Religion is much more alive here in Taiwan than in mainland China. That much is obvious just from walking around. I don’t mean just the famous, historically significant, tourist-attracting temples, although there are certainly plenty of those.
No, what’s interesting about religion in Taiwan is that it’s more a part of people’s daily lives. Even at the touristy temples, I always saw at least one person there praying, which in China involves kneeling and bowing a bit and holding burning incense sticks in front of an altar of the statue of whatever god or historical figure it is. At the City God Temple in Tainan, I ran into a guy who told me he had been a college professor in Texas somewhere and had returned to Taiwan to start his own business. He paid his respects to the various statues in the temple in a businesslike manner and then left in his BMW. So this is something educated, worldly people participate in.
And then there are all the much smaller, obscure, neighborhood temples and shrines. Many times, I’ll be walking through an alley and glance into what looks like a room in somebody’s house, with a small altar set up there and a little old lady tending it while a potbellied middle-aged man smokes and watches TV in the same room. Or I’ll be walking along the street and randomly run into some religious procession (or hear it — usually religious processions in Taiwan involve cymbals and firecrackers).
The Chinese have a pragmatic, even transactional, take on religion that I find refreshing. People write prayers down on slips of wood or paper and leave them on display in temples. They’re fun to read — some are general appeals for family members’ good health, to find true love, for peace on earth, or whatnot, similar to the kind of things U.S. Christians pray for. But in Taiwan, most of the prayers are from students preparing for exams. And they’re often very specific.
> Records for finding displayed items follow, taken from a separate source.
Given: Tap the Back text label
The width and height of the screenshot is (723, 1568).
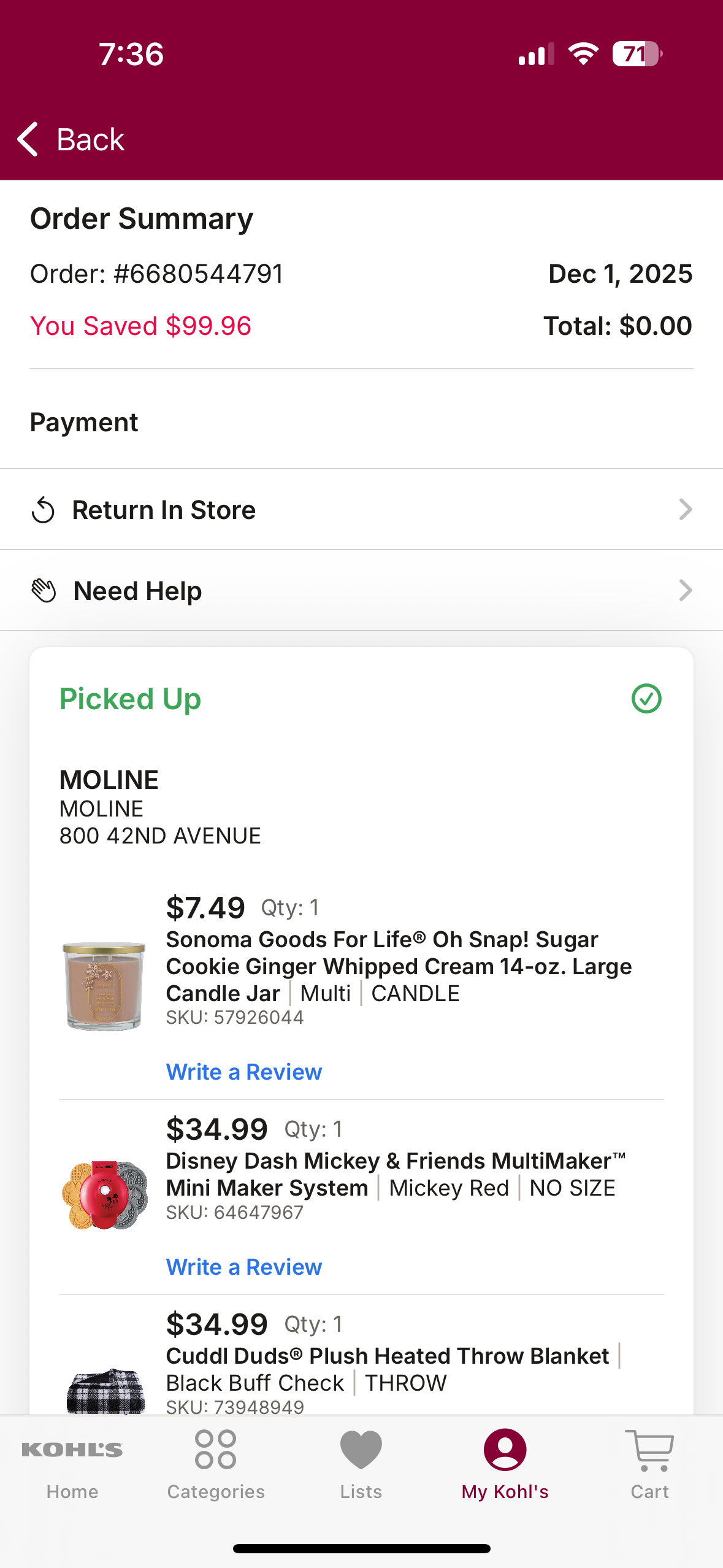Looking at the screenshot, I should tap(91, 140).
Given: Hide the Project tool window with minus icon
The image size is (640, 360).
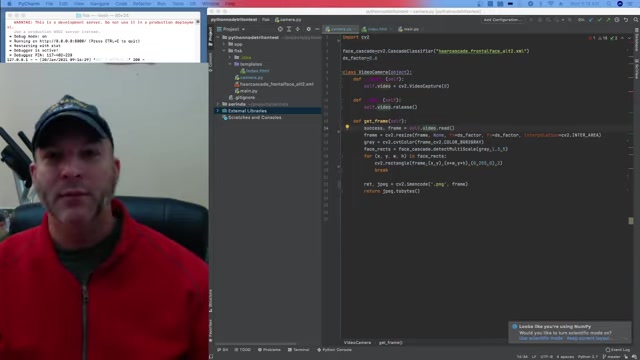Looking at the screenshot, I should [317, 29].
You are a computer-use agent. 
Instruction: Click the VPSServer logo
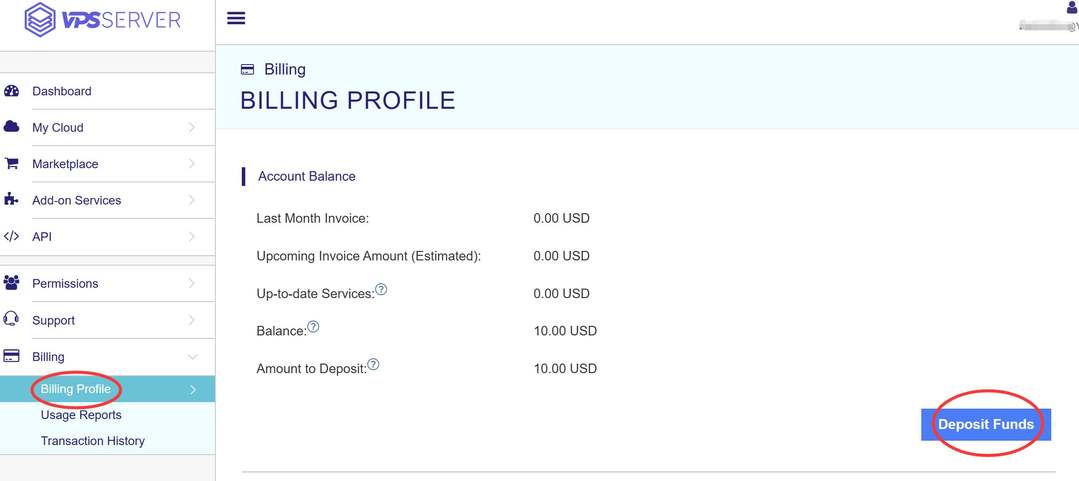point(103,19)
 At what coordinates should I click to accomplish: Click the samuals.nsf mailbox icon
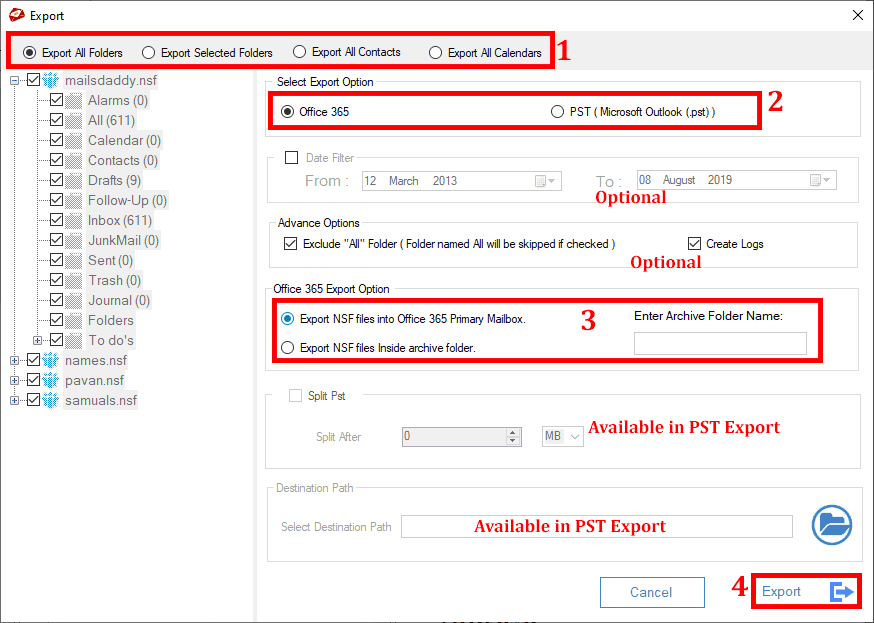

And for that matter, it’s perfectly fine to commercialize your religion.
I remember an anecdote from one of my college classes on Chinese religion. It was from a 19th-century Western missionary account. There was a drought, and a Chinese farmer had a statue of the rain god in his house. He dutifully paid obeisance to the god every day, burning incense, leaving small offerings of food for it, and so forth, for many days. But there was no relief. The drought continued and his crops withered in the fields. Furious, the farmer grabbed the statue with a pair of tongs and held it to the fire in his hearth, saying, “You stupid god! I did everything you wanted and you still won’t make it rain! Well I’ll show you! I won’t let you out of the fire until you hold up your end of the bargain!” Again, refreshingly transactional.
And given the transactional nature of faith here, there’s no real need for modesty in displays of religious commitment. The more you put in, the more you get out. Loud, tacky, arguably tasteless — well, that just shows how dedicated you are! Devout Buddhists (a religion that dismisses the value of material things, mind), rather than simply fixing the leaky roof of the Japanese colonial era (1895-1945) Paochueh Temple (寶覺寺) in Taichung, built a gigantic second temple completely enveloping the first one.
And they didn’t stop there. An equally gargantuan golden Buddha statue squats nearby, next to another huge temple on the same site.
Taiwanese Christians get into the act too.
Religion in Taiwan is also inclusive — people worship Taoist gods, buddhas and bodhisattvas, foreign gods, mythological figures, historical figures, you name it.
I arrived in Taipei just in time for Qing Ming Day (清明節), or Tomb-Sweeping Day, 5 April, when people generally take a long weekend off to visit their ancestral tombs, clean off the leaves and other detritus, pray to the ancestors, leave flowers and other offerings, and so forth.
An ancestral tomb should be high up on a hillside whenever possible. Ancestral spirits like a room with a view as much as anyone else, apparently.
And again, Taiwanese Christians get into the act too.